To our surprise, an algorithm named Grad-CAM (Gradient-weighted Class Activation Mapping) is developed that let us look at parts of the image that contributed to the prediction. The grad-CAM algorithm uses the gradients of any target (say 'cat' in a classification network) flowing into the final convolution layer to produce a coarse localization map highlighting the important regions in the image for predicting the concept. Basically, it highlights activations that contributed most to predicting the particular category using gradients of the last convolution layer with respect to predicted output. The output of the grad-CAM algorithm is a heatmap with the same shape as that of an image which we can overlay over the image to see which parts of the image contributed to the prediction. Below, we have highlighted the steps of the grad-CAM algorithm.

Steps of Grad-CAM

  1. Capture the output of the last convolution layer of the network.
  2. Take gradient of last convolution layer with respect to prediction probability. (We can take predictions with respect to any class we want. In our case, we'll take prediction with the highest probability. We can look at other probabilities as well)
  3. Average gradients calculated in the previous step at axis which has the same dimension as output channels of last convolution layer. The output of this step will be 1D array that has the same numbers as that of output channels of the last convolution layer.
  4. Multiply convolution layer output with averaged gradients from the previous step at output channel level, i.e. first channel output should be multiplied with first averaged value, second should be multiplied with the second value, and so on.
  5. Average output from the previous step at channel level to create 2D heatmap that has the same dimension as that of image.
  6. Normalize heatmap (Optional step but recommended as it helps improve results).

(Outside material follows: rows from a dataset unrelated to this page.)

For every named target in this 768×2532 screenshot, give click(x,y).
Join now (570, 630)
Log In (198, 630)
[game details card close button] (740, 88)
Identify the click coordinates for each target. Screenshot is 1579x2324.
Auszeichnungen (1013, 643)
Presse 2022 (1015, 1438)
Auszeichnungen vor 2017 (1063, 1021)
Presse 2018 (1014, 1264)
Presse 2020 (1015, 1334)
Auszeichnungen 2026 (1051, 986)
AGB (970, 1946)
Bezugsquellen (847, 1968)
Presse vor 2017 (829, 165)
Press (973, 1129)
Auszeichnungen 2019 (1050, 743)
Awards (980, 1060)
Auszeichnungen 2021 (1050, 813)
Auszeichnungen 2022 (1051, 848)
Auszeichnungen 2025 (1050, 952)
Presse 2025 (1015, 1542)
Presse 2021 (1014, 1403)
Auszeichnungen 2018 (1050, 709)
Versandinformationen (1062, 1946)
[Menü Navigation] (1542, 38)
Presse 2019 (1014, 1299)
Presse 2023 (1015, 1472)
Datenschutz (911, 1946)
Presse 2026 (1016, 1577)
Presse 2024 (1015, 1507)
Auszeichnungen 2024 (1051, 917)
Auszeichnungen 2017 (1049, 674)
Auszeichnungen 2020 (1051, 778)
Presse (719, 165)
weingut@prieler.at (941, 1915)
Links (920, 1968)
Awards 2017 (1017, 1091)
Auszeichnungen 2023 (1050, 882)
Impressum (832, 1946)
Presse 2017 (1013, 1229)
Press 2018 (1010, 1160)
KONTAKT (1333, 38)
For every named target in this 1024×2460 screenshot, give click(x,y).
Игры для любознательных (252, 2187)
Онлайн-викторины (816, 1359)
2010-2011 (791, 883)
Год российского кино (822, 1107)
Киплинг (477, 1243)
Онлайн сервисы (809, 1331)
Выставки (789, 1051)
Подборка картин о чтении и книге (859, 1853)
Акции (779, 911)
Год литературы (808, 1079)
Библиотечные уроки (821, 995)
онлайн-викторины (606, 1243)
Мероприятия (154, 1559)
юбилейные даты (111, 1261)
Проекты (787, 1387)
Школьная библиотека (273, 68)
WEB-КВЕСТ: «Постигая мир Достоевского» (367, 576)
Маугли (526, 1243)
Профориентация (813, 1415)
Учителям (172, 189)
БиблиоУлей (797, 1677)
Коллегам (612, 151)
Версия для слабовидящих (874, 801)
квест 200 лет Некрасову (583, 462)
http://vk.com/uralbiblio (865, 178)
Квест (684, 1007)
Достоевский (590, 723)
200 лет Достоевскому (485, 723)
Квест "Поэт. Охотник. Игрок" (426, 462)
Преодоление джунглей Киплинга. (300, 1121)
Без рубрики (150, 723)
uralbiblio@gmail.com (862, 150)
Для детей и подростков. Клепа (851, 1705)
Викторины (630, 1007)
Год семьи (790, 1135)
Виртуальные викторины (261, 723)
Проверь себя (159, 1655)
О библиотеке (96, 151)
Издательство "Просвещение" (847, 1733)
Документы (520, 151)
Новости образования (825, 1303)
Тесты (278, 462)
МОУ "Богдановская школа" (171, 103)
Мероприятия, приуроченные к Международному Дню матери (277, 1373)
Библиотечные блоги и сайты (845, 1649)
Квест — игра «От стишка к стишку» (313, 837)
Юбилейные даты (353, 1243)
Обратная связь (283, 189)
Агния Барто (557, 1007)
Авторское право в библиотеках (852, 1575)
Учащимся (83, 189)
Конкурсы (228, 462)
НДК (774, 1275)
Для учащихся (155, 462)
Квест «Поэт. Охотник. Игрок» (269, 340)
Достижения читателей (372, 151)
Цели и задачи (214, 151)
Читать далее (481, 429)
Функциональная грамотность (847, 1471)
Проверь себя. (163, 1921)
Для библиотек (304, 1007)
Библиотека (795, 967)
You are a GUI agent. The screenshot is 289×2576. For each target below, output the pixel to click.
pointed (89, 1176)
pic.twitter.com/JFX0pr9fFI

The steps will become more clear when we explain with an example below.

As a part of our tutorial, we have used the Fashion MNIST dataset and trained a simple convolutional neural network of 3 convolution layers on it. The network is designed using PyTorch. We have tried to keep things simple for the reader to understand how the algorithm works and how individuals can code it for their task. After getting good accuracy using our model, we have explained the prediction using the Grad-CAM algorithm by showing step by step process.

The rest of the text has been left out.